[Stored data]
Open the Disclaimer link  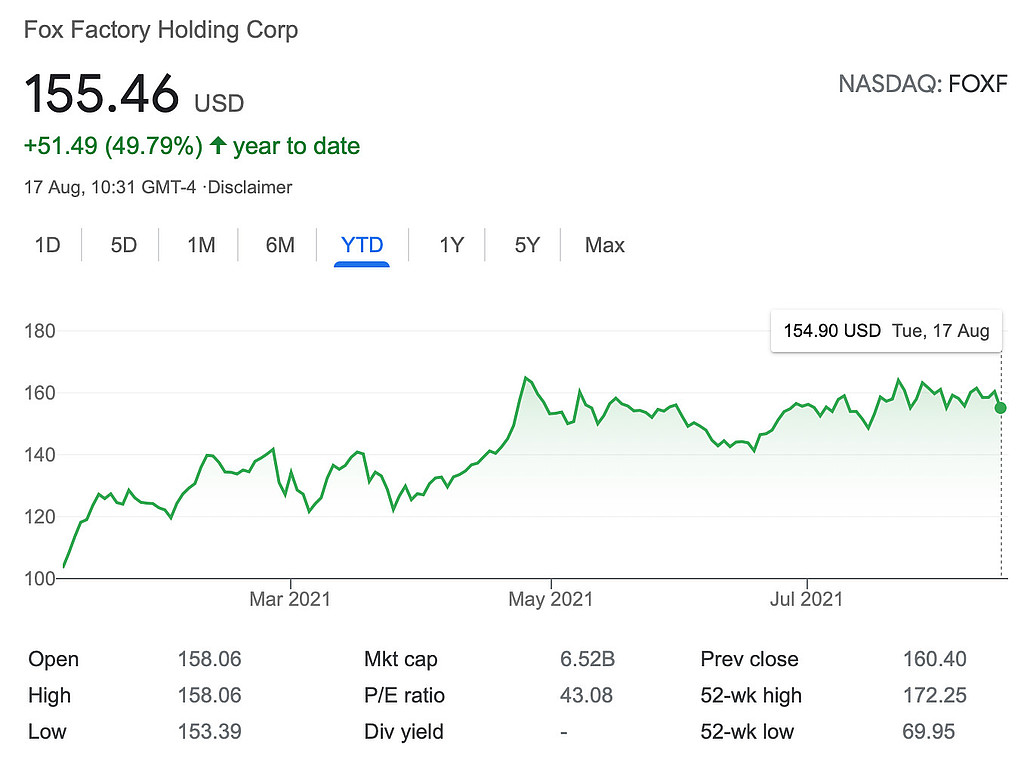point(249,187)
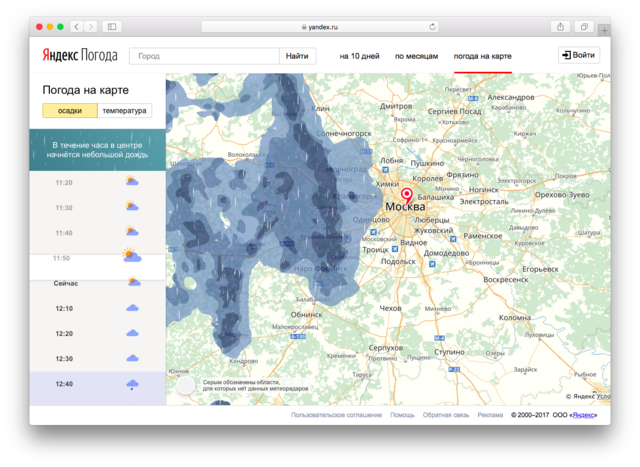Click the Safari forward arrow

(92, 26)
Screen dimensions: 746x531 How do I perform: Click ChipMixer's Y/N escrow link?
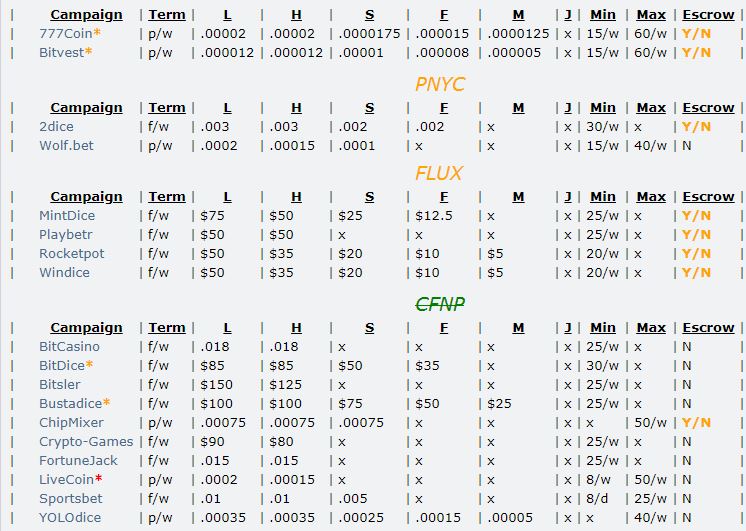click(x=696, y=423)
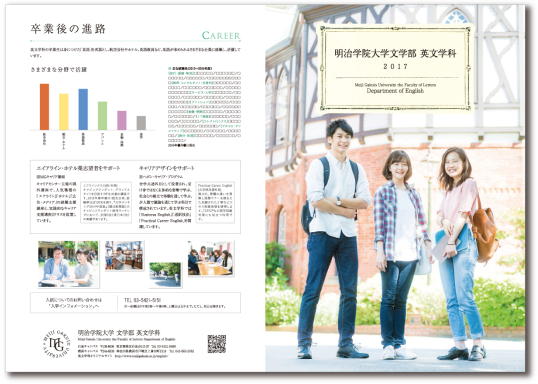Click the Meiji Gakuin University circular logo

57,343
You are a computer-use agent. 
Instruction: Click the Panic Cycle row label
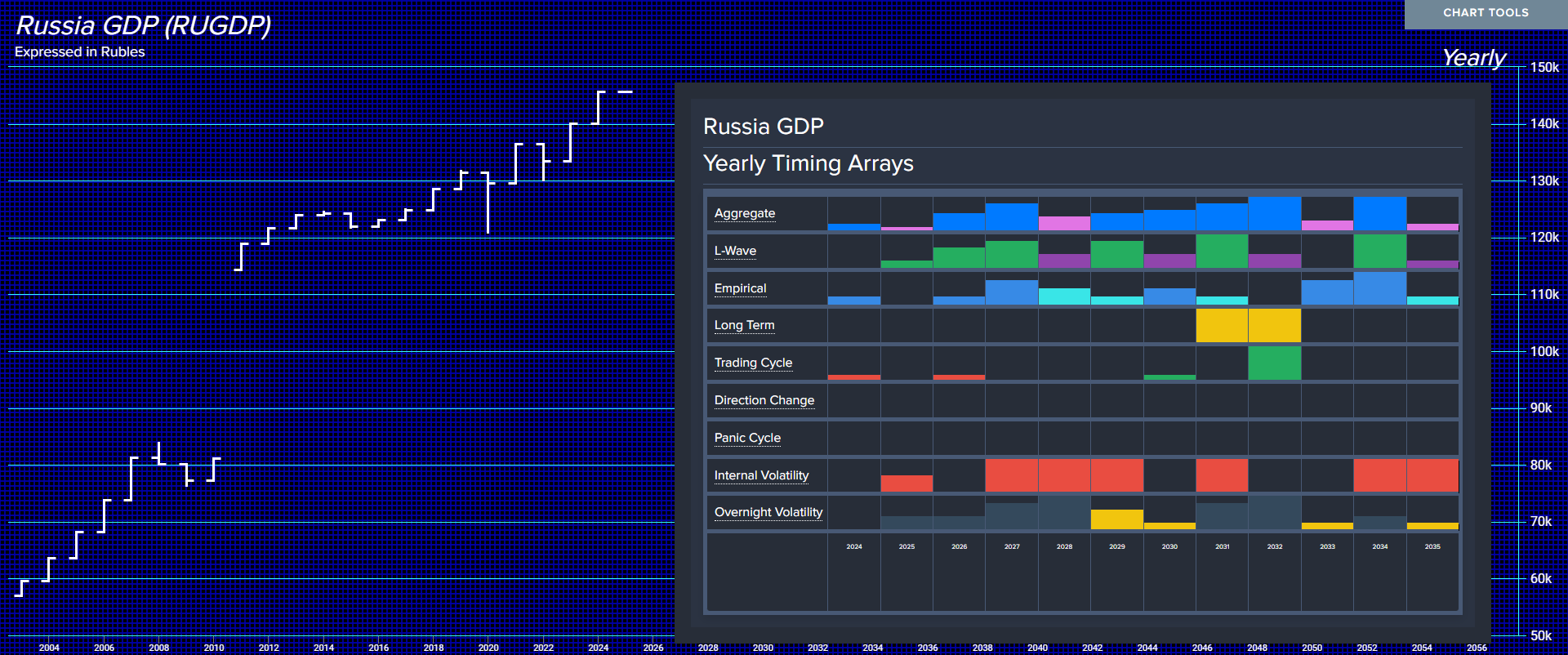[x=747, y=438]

## WORK ORDER
From the line that contains "Screen dimensions: 746x531" down to the final line of the entries above, please copy each line exactly, excluding pictures.

## WRITTEN SOLUTION
Screen dimensions: 746x531 How do I perform: Click ChipMixer's Y/N escrow link?
click(x=696, y=423)
Click the Meiji Gakuin University circular logo

57,343
You are a computer-use agent. 
Instruction: Click the Panic Cycle row label
[x=747, y=438]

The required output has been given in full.